▶ _What to work on_
None of the pictures should be copied, though every line of the listing must be printed exactly.
****
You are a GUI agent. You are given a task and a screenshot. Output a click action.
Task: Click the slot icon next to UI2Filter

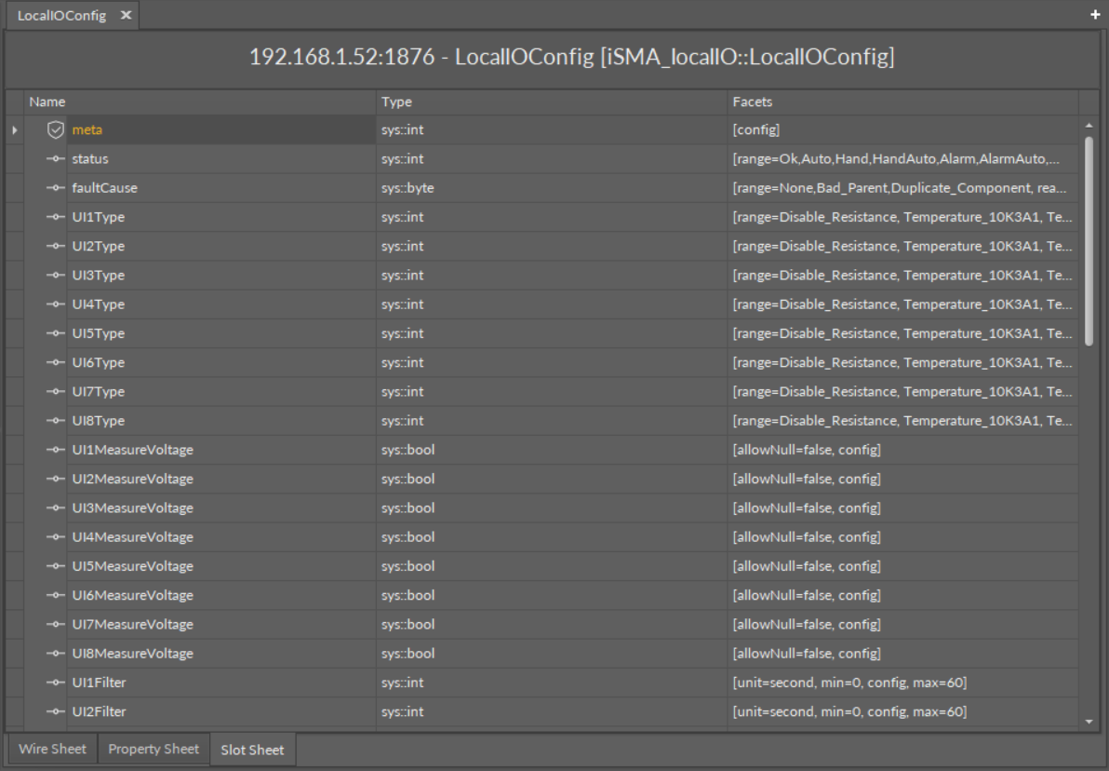tap(55, 711)
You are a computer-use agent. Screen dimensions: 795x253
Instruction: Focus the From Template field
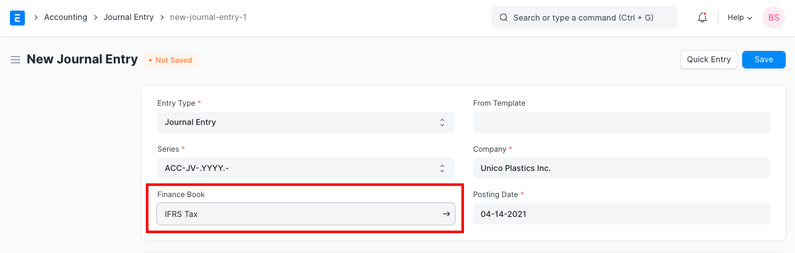(x=621, y=122)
****
▶ _Exercise answer_
You are a GUI agent. You are given a task and a screenshot. Output a click action.
Task: Click the slot icon next to UI2Filter

tap(55, 711)
You are a computer-use agent. Screen dimensions: 795x253
Instruction: Focus the From Template field
(x=621, y=122)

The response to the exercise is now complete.